FastAPI Task Monitoring
In production applications, executing tasks in the background is only half the battle. Knowing the status of those tasks, troubleshooting failures, and understanding performance metrics is equally important. In this tutorial, we'll explore how to implement effective monitoring for your FastAPI background tasks.
Why Monitor Background Tasks?
Background tasks operate asynchronously, detached from the main request flow. This separation provides several advantages but makes it challenging to know:
- Has the task started?
- Is it still running?
- Did it complete successfully?
- How long did it take?
- What went wrong if it failed?
Proper monitoring answers these questions and helps maintain reliable services.

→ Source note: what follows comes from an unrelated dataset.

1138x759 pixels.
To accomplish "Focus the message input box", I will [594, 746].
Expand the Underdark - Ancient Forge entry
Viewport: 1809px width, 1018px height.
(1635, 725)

Basic Logging for Background Tasks
Let's start with a simple approach - implementing logging in your background tasks.
import logging
import time
from fastapi import FastAPI, BackgroundTasks
# Configure logging
logging.basicConfig(
    level=logging.INFO,
    format='%(asctime)s - %(name)s - %(levelname)s - %(message)s'
)
logger = logging.getLogger(__name__)
app = FastAPI()
def process_data(item_id: int):
    logger.info(f"Starting background task for item {item_id}")
    try:
        # Simulate processing time
        time.sleep(5)
        logger.info(f"Background task for item {item_id} completed successfully")
    except Exception as e:
        logger.error(f"Background task for item {item_id} failed: {str(e)}")
        raise
@app.post("/items/{item_id}/process")
async def process_item(item_id: int, background_tasks: BackgroundTasks):
    background_tasks.add_task(process_data, item_id)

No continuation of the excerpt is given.